About Me
Photo by Steve Fisch
I'm a physician at Stanford University and an award-winning science journalist. I hold my M.D. from Harvard Medical School and my B.S. from Yale University. I completed residency and fellowship at Stanford, where I’m now a board-certified oncologist, hematologist, and internist on the faculty.
As Co-Medical Director of Stanford’s Primary Care for Cancer Survivorship program, I built an innovative model focused on transitions between oncology and primary care. My clinical expertise lies in cancer survivorship and "previvorship" — caring for individuals at high risk for cancer due to inherited mutations such as BRCA and Lynch syndrome. I lead a research team designing new approaches to survivorship delivery and evaluating their implementation in practice. I also maintain a separate practice in general primary care. As Associate Medical Director of Stanford's Internal Medicine Clinic, I oversee initiatives to train the next generation of physicians.
Through journalism, I bridge medical systems and real lives. I serve as the inaugural Physician-Journalist in Residence at Stanford.

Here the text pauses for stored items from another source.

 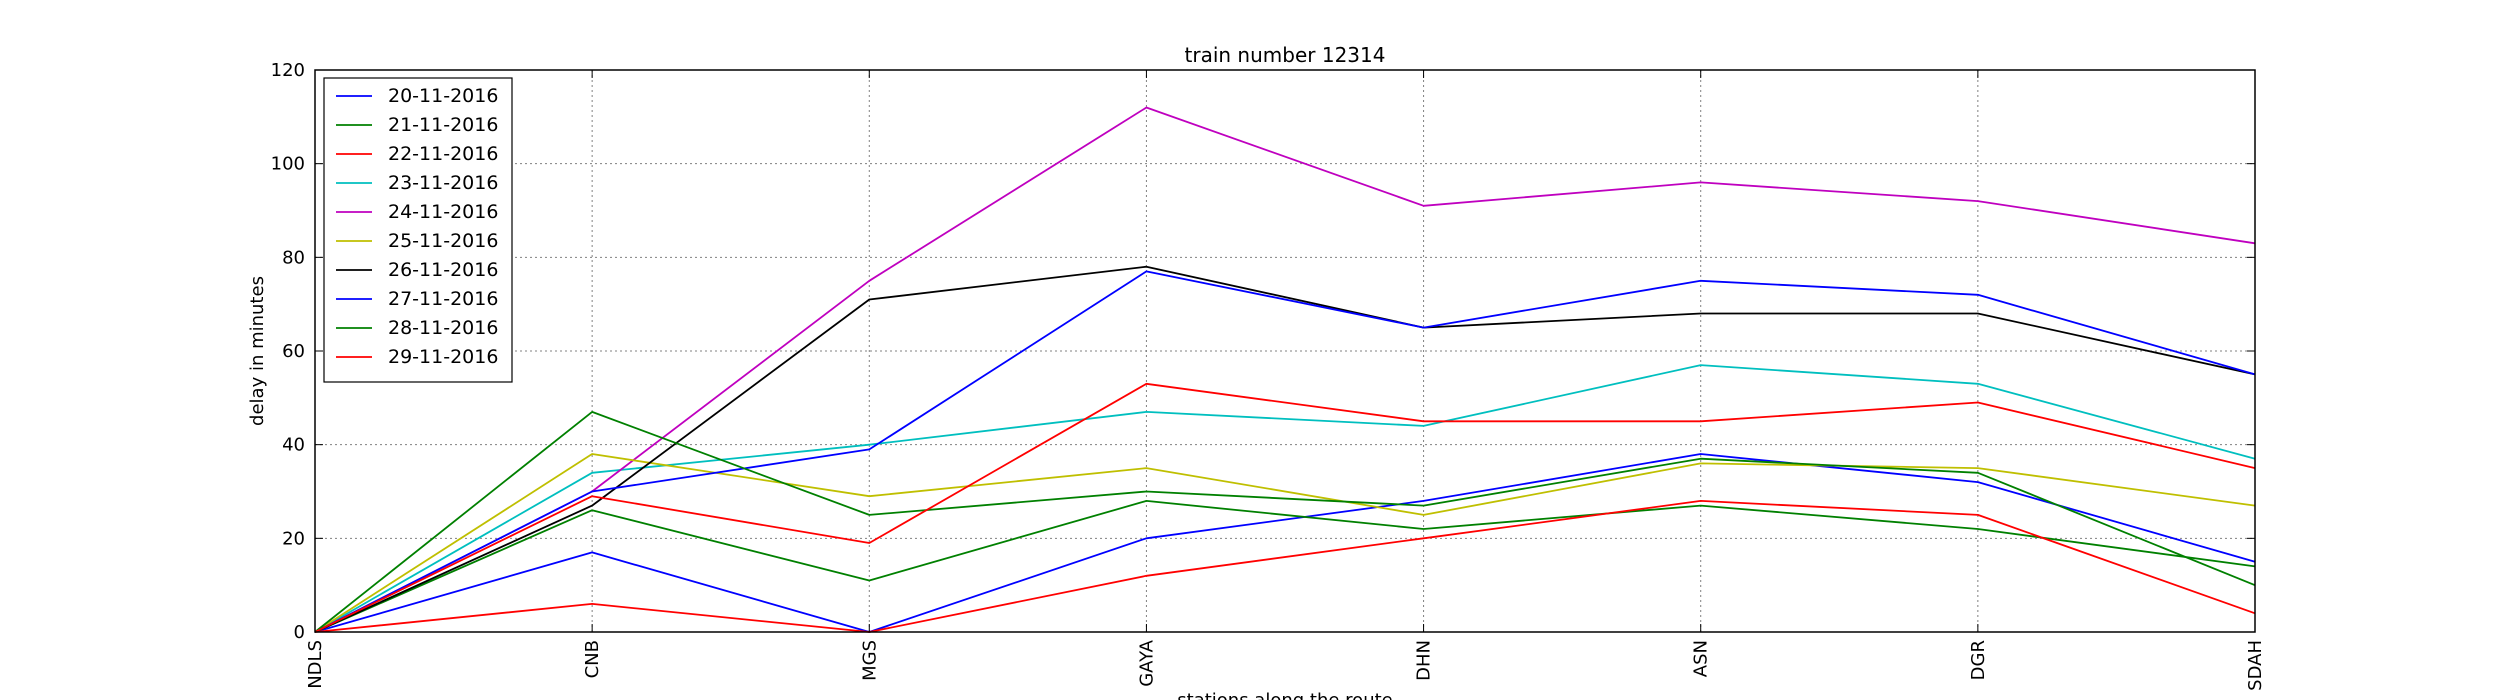 I want to click on legend-label: 29-11-2016, so click(x=443, y=357).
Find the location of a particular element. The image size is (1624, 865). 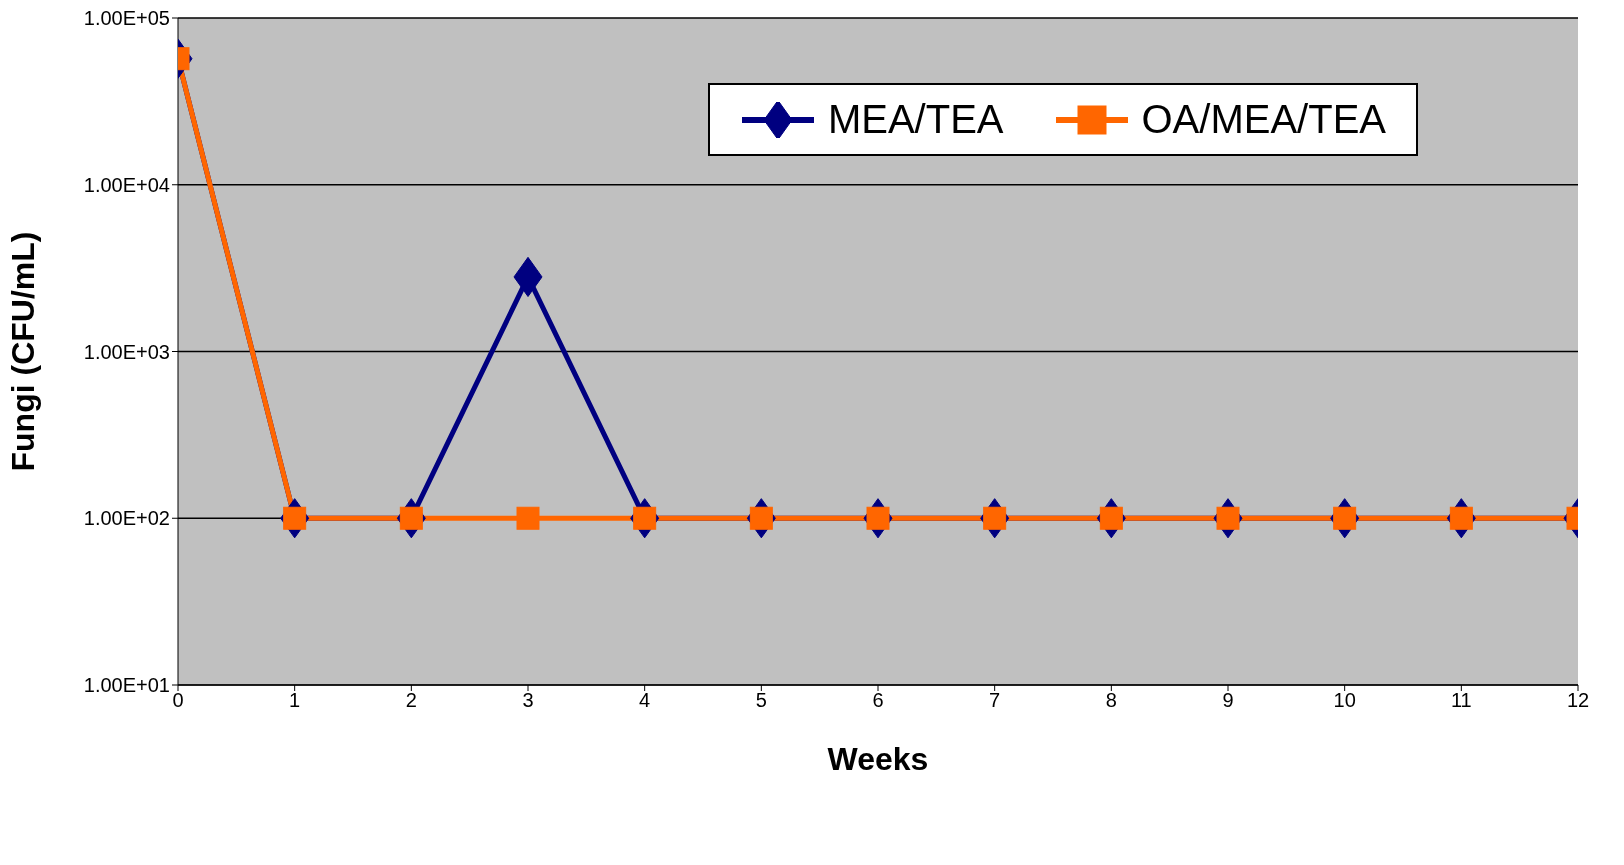

legend-label: OA/MEA/TEA is located at coordinates (1264, 120).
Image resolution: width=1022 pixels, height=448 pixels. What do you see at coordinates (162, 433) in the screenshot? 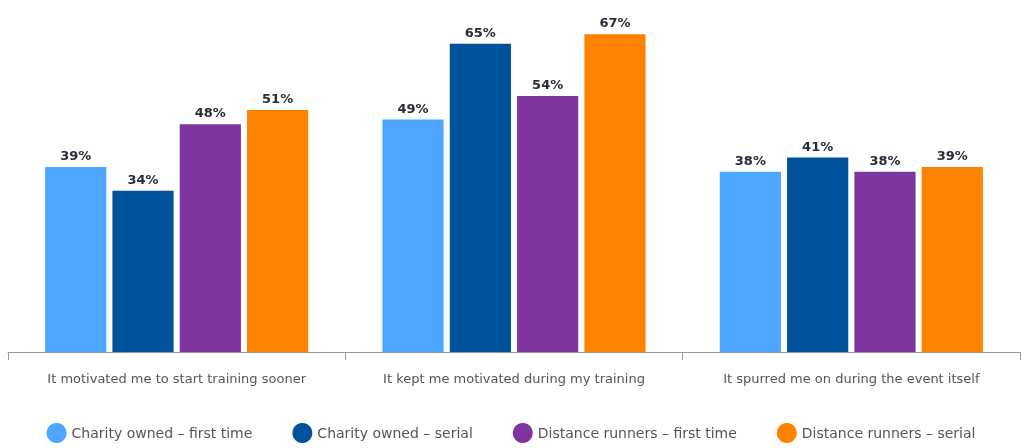
I see `legend-label: Charity owned – first time` at bounding box center [162, 433].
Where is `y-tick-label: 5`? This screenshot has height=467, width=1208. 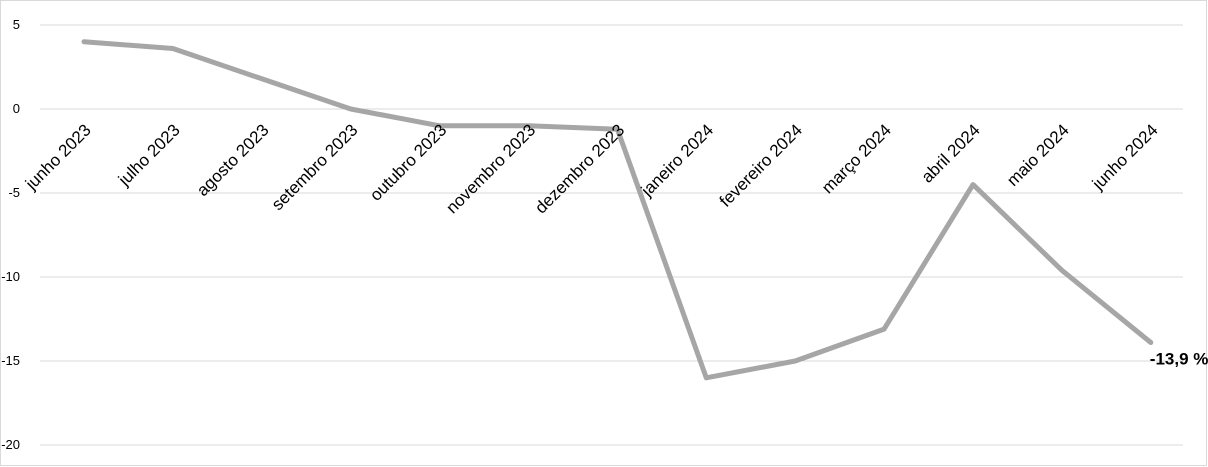
y-tick-label: 5 is located at coordinates (16, 24).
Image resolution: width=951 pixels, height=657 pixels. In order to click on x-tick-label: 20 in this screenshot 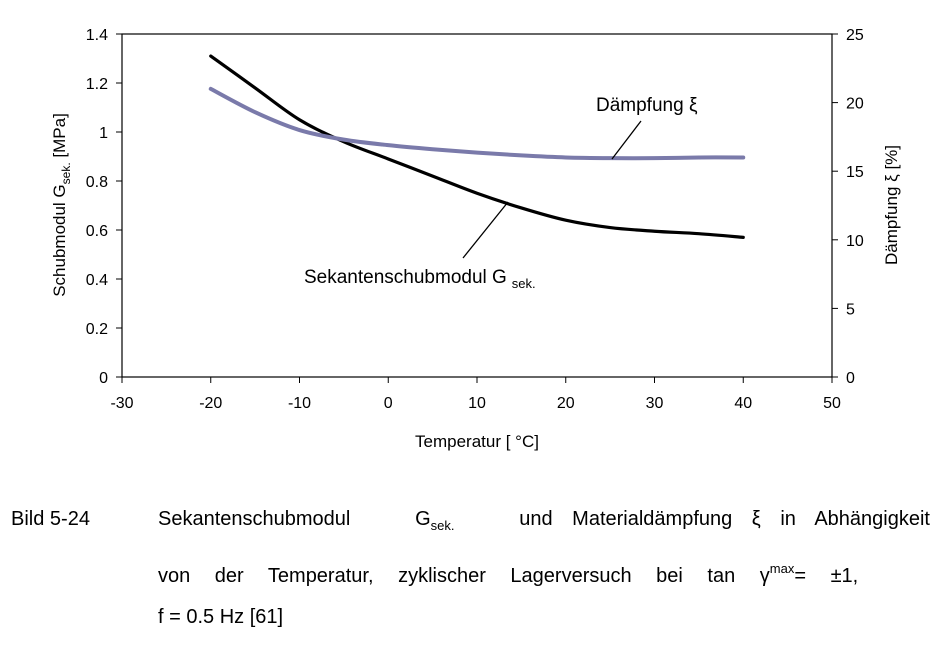, I will do `click(566, 404)`.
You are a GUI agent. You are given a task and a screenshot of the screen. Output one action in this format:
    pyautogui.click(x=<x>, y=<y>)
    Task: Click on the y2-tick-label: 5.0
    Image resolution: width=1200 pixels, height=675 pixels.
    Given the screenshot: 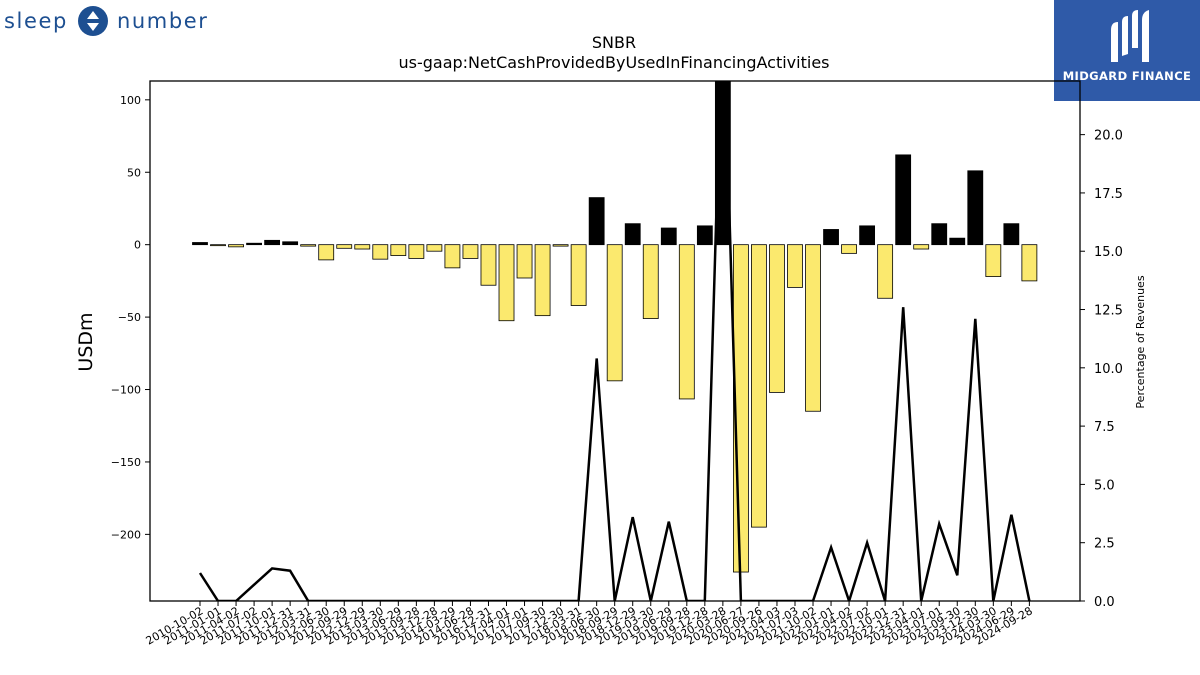 What is the action you would take?
    pyautogui.click(x=1104, y=486)
    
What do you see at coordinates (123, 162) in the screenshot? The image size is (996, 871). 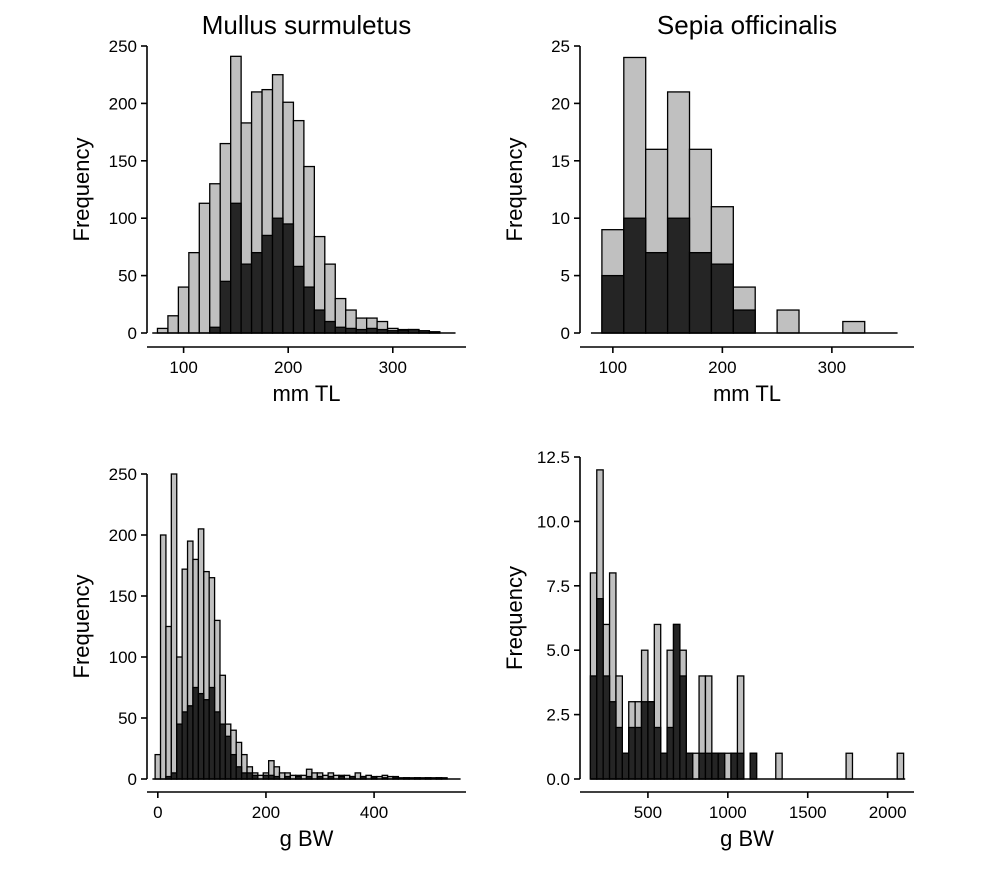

My science writing career began as Editor-in-Chief of the Yale Scientific Magazine and continued through an AAAS Mass Media Fellowship, where I reported on science and health for The News & Observer, followed by Science Progress. During medical school, I wrote a blog column for Scientific American and later created the award-winning "Hard Questions" column at MDEdge, earning a Folio Award for best healthcare column.
Today, I freelance widely, focusing on long-form, deeply reported stories about the complexities of medicine and the systems that shape them. My writing has appeared in The Atlantic, Scientific American, TIME, Undark, STAT News, Smithsonian Magazine, Aeon, and Health Affairs. My work has been anthologized in The Best American Science and Nature Writing and shortlisted for the Cancer Journalism Award. My first book, Fragmented (W.W. Norton, 2023), was praised by The New York Times, National Review, Undark, Publishers Weekly (starred review), Library Journal, and Kirkus.
I am also the co-founder and chair of the Stanford Big Ideas in Medicine conference, which convenes interdisciplinary thought leaders to confront the most urgent challenges facing healthcare. My academic work in bioethics has been published in the New England Journal of Medicine, Penn Bioethics Journal, and Ivy Journal of Ethics.
Across all domains, my work is guided by the same principle: to break down complexity, rebuild systems to meet real needs, and care for people humanely.